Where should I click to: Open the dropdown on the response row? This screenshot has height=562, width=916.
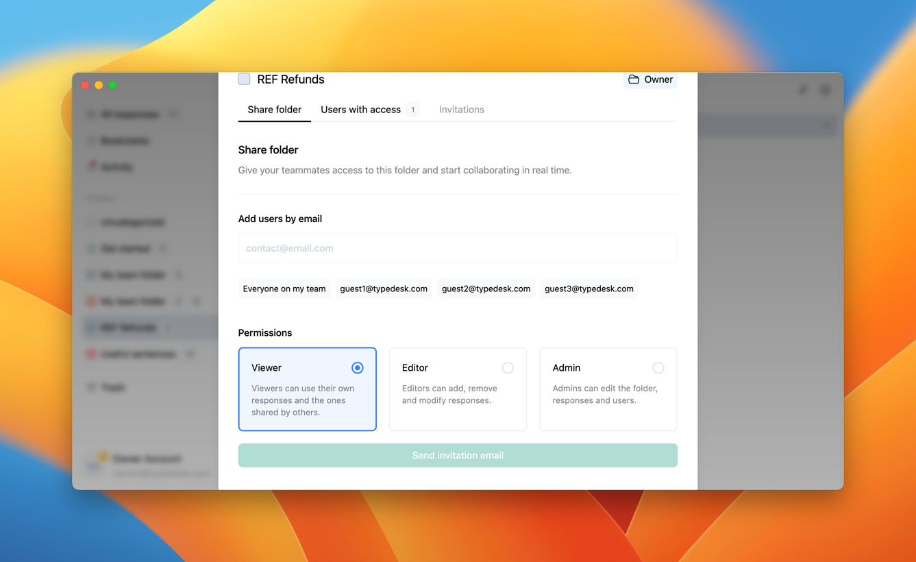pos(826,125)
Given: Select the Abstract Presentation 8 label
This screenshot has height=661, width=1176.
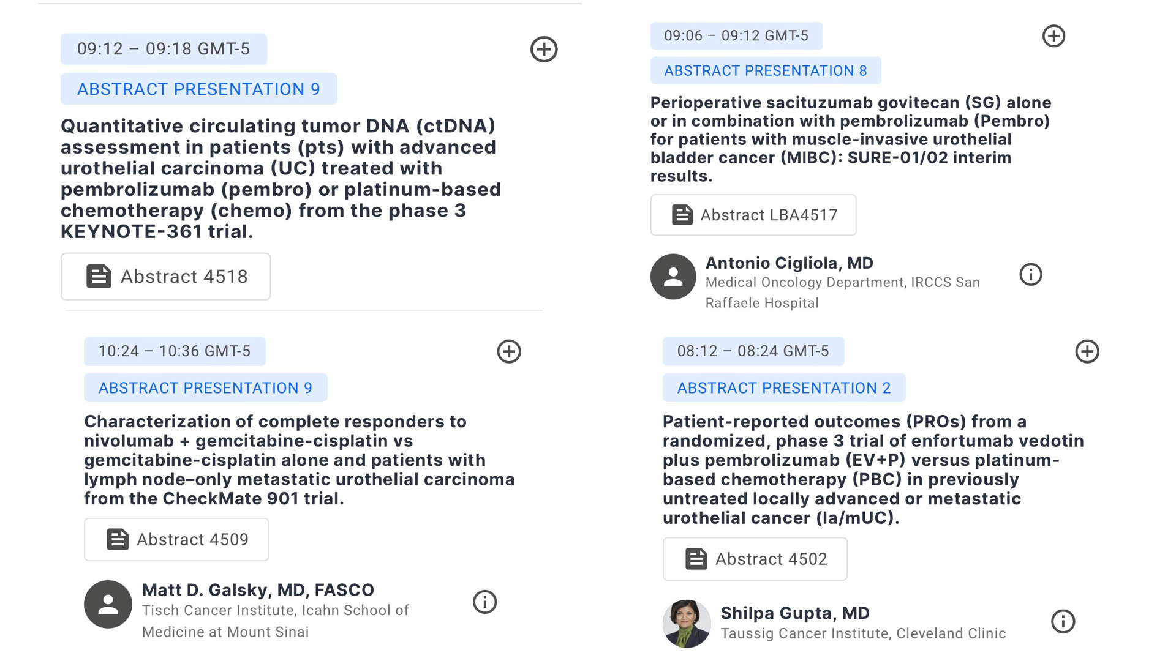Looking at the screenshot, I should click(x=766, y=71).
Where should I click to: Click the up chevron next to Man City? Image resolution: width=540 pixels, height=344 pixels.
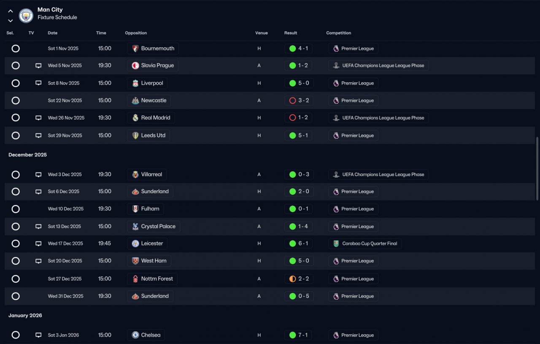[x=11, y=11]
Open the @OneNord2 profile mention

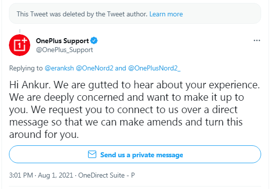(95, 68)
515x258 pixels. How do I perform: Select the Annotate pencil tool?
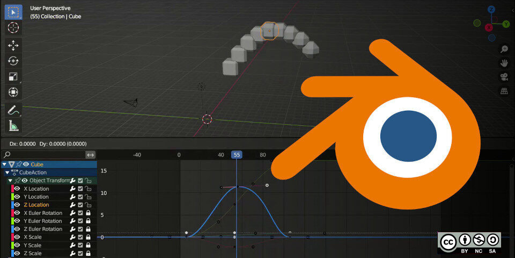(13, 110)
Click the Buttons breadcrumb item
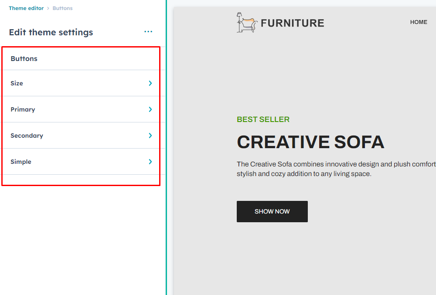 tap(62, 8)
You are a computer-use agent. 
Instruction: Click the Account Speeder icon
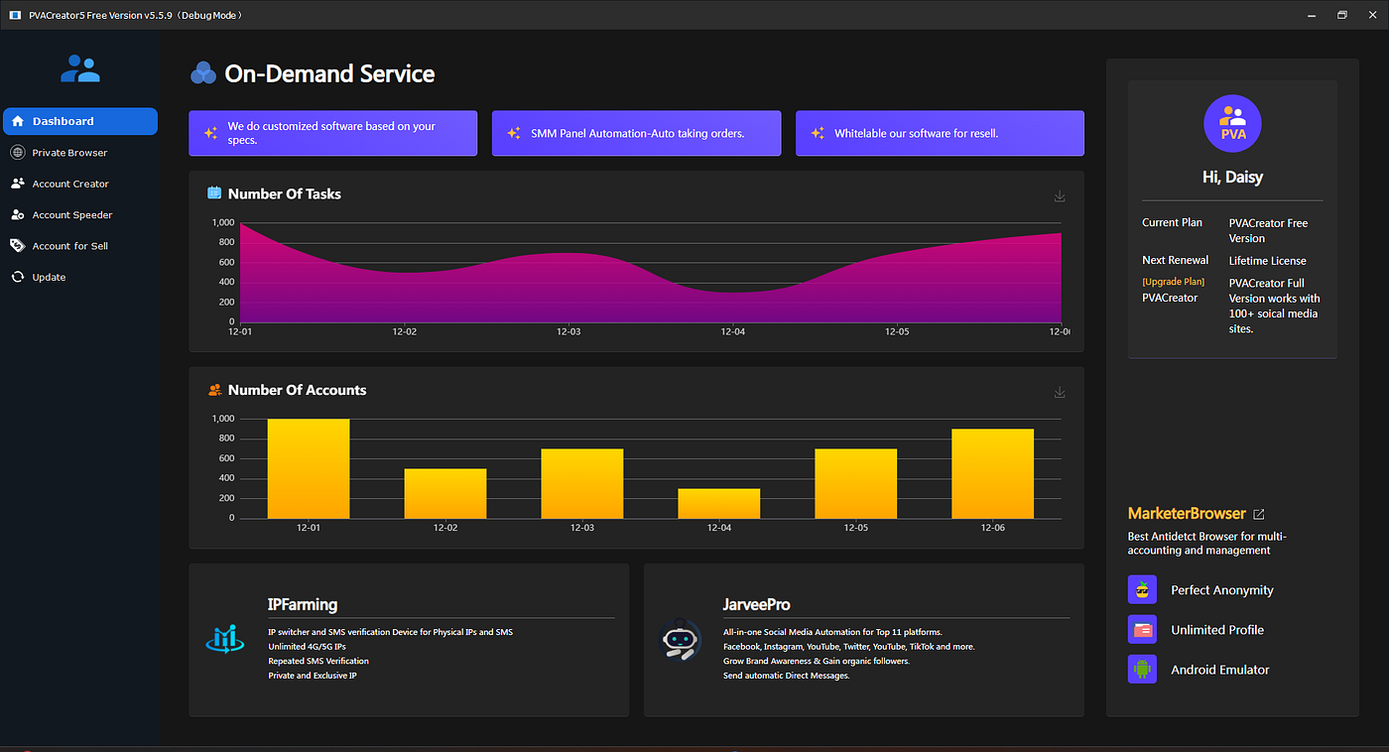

____

TASK PROMPT =
No pictures belong in the copy; quote exactly the lines from the line containing "Where should I click to: Click" through the final line of the material, both ends included.

ANSWER BOX =
Where should I click to: Click the up chevron next to Man City? Image resolution: width=540 pixels, height=344 pixels.
[x=11, y=11]
Open the @OneNord2 profile mention

(95, 68)
515x258 pixels. How do I perform: Select the Annotate pencil tool?
(13, 110)
Click the Buttons breadcrumb item
 tap(62, 8)
You are a computer-use agent. 
Instruction: Click the Account Speeder icon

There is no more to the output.